Make sauce: Wipe out the large saucepan; don’t worry if any bits remain stuck to the bottom. Then melt the butter in the saucepan over medium- low heat. Add the flour, and stir with a whisk until combined. Continue cooking for 2 minutes, stirring the whole time, until it begins to take on a little color. Whisk in the broth, one ladleful at a time, mixing completely between additions. Once you’ve added one- third of the broth, you can begin to add the rest more quickly, two to three ladlefuls at a time; at this point you can scrape up any bits that were stuck to the bottom — they’ll add great flavor.
Once all of the broth is added, stirring the whole time, bring the mixture to a boil and reduce it to a simmer. Cook the sauce until it is thickened and gravylike, about 10 minutes. Season with salt and pepper. Stir the white beans and reserved vegetables into the sauce.
Preheat your oven to 375 degrees.
Assemble and cook pot pies: Divide the filling between four ovenproof 2-cup bowls. (You’ll have about 1 1/2 cups filling in each.) Set the bowls on a baking pan. Divide the dough into four pieces, and roll it out into rounds that will cover your bowls with an overhang, or about 1 inch wider in diameter than your bowls. Whisk the egg wash and brush it lightly around the top rim of your bowls (to keep the lid glued on; nobody likes losing their lid!) and drape the pastry over each, pressing gently to adhere it. Brush the lids with egg wash, then cut decorative vents (smaller than mine, please, as they led to lots of draping) in each to help steam escape. Bake until crust is lightly bronzed and filling is bubbling, about 30 to 35 minutes.

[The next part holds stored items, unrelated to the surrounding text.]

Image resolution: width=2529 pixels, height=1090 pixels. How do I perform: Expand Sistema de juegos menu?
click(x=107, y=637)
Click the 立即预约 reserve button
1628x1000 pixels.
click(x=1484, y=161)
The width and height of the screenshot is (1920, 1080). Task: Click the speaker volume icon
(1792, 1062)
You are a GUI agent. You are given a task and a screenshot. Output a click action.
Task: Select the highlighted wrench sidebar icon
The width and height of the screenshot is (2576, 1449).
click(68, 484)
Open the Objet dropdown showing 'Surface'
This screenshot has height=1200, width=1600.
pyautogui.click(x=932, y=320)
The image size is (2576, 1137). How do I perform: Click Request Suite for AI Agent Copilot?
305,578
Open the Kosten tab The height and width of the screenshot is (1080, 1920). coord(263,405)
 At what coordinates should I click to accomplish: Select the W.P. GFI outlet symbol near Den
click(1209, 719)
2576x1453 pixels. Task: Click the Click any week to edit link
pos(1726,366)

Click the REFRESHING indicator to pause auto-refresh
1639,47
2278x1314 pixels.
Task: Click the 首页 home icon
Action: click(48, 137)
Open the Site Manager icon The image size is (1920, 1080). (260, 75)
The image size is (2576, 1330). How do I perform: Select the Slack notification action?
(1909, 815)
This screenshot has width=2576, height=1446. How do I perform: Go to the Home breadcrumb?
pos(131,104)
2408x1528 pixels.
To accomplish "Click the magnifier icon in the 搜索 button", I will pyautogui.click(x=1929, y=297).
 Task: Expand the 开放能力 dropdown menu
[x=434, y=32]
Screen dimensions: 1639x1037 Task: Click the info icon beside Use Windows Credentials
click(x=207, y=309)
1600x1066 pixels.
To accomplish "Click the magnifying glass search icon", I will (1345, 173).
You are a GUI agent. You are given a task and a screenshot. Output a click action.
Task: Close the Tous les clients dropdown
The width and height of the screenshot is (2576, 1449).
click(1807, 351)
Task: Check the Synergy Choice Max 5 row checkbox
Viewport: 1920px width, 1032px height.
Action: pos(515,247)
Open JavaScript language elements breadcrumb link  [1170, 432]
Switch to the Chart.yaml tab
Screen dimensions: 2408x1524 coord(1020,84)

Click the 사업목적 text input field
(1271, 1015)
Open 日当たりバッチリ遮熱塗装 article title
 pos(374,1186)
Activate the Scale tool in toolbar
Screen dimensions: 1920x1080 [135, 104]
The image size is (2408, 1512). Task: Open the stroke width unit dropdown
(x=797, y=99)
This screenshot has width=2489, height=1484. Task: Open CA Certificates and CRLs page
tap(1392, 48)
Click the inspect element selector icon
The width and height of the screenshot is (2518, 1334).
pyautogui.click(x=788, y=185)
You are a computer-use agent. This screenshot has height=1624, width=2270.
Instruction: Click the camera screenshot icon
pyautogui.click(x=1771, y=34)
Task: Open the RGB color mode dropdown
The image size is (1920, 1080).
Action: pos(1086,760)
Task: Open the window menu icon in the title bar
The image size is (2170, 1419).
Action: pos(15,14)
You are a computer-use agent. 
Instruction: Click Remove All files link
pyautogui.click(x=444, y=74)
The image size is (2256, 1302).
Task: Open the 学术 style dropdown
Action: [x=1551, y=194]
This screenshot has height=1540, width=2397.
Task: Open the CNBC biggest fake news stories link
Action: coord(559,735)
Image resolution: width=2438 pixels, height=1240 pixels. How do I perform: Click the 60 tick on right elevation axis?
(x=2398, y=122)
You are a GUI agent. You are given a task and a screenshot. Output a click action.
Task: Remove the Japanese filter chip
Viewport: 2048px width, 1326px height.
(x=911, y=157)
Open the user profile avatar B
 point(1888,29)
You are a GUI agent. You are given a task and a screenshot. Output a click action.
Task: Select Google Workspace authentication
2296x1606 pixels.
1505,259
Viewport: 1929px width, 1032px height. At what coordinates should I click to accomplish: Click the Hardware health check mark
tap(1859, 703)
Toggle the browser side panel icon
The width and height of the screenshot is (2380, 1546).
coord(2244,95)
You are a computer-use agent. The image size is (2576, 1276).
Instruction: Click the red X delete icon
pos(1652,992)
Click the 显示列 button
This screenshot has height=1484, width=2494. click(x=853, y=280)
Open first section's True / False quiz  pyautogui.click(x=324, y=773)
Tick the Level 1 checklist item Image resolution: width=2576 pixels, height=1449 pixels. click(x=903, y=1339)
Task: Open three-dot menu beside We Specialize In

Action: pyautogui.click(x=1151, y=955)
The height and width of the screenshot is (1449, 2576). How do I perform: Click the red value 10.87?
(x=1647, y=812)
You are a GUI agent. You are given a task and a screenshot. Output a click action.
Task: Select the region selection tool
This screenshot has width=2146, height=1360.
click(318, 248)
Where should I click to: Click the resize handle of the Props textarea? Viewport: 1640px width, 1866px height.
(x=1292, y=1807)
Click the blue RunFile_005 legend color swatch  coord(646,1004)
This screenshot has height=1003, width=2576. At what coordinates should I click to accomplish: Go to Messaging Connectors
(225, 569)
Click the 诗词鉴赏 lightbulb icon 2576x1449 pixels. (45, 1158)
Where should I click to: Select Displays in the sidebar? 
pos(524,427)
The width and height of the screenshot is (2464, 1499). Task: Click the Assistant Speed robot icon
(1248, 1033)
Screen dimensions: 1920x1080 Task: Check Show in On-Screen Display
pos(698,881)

Do ahead: The dough, wrapped twice in plastic wrap and slipped into a freezer bag, will keep for up to 2 days in the fridge, and for a couple months in the freezer. The filling can be made up to a day in advance and stored in a covered container in the fridge.
[Sarah’s note: I made one giant pot pie in a 5-quart, round braiser and it worked perfectly. I cooked and baked everything in the same pan, which made Sunday clean-up pretty perfect too.]